**WHAT TO DO**. Copy the listing below line for line, leaving out the pictures.

(Item position entries)
• • • • • • •

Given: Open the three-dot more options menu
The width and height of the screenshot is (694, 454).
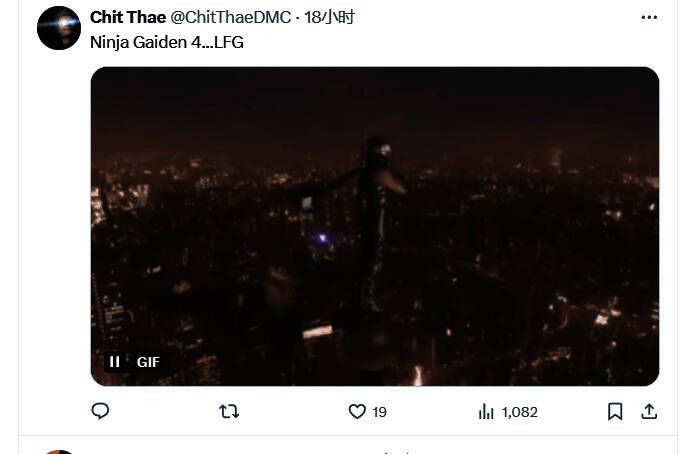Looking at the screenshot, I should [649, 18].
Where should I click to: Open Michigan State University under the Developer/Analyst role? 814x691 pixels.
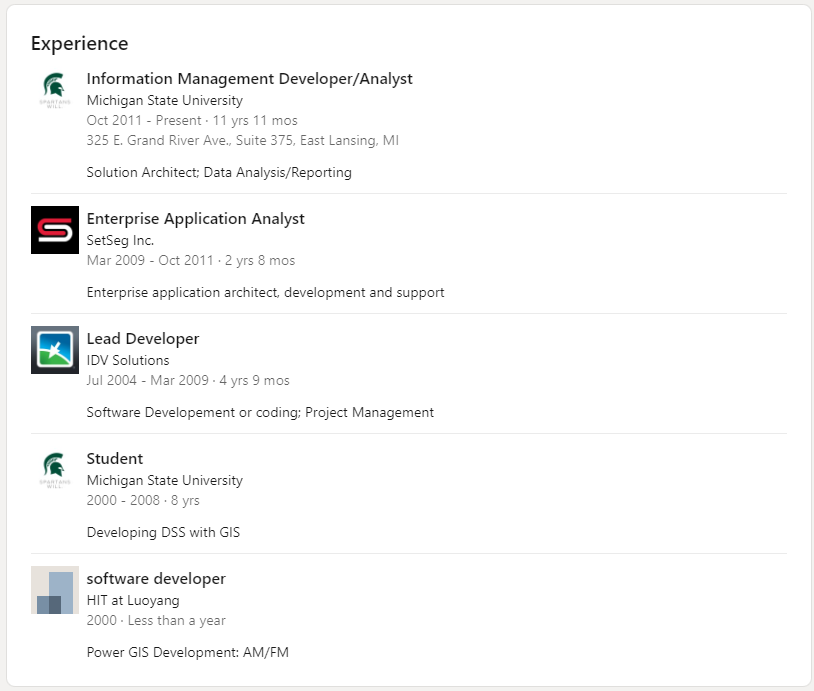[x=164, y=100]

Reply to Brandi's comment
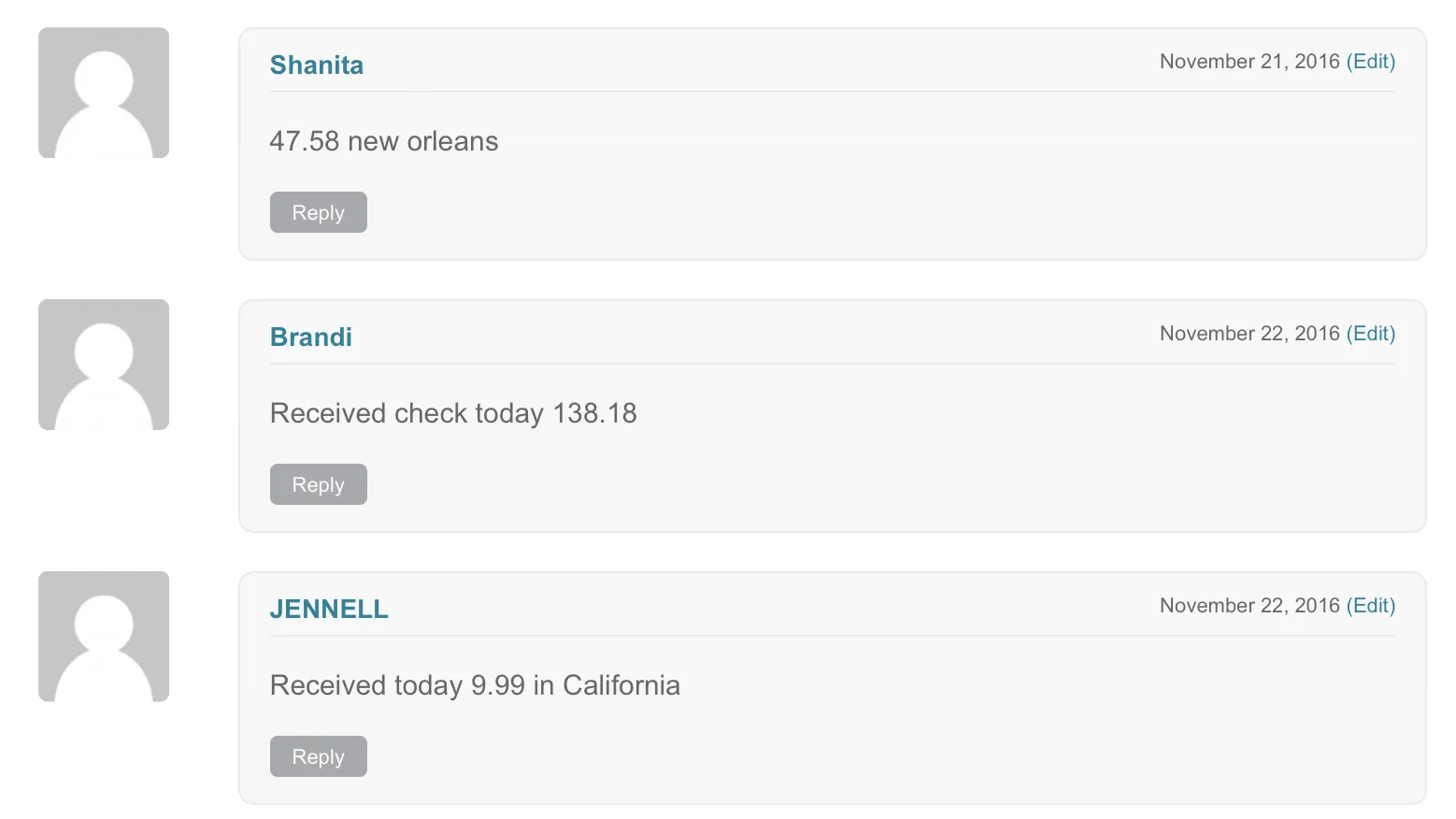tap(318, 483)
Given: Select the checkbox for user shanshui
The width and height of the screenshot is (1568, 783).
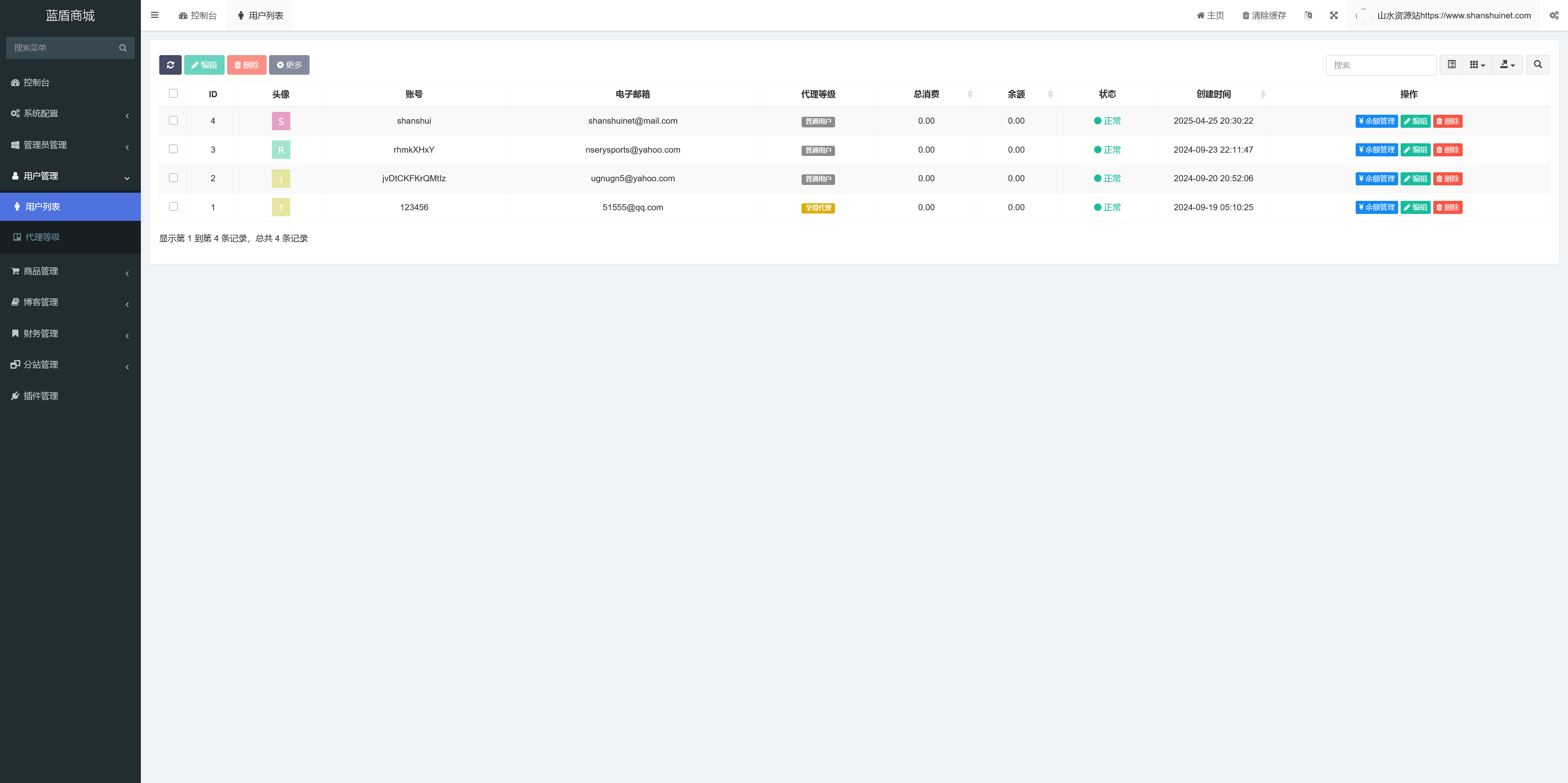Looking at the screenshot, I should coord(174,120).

• • • • • • •

**REPLY**.
Given: Open the three-dot more options menu
The width and height of the screenshot is (694, 454).
Looking at the screenshot, I should [649, 18].
Where should I click to: Open Michigan State University under the Developer/Analyst role? 814x691 pixels.
[x=164, y=100]

Reply to Brandi's comment
tap(318, 483)
Given: Select the checkbox for user shanshui
The width and height of the screenshot is (1568, 783).
Looking at the screenshot, I should coord(174,120).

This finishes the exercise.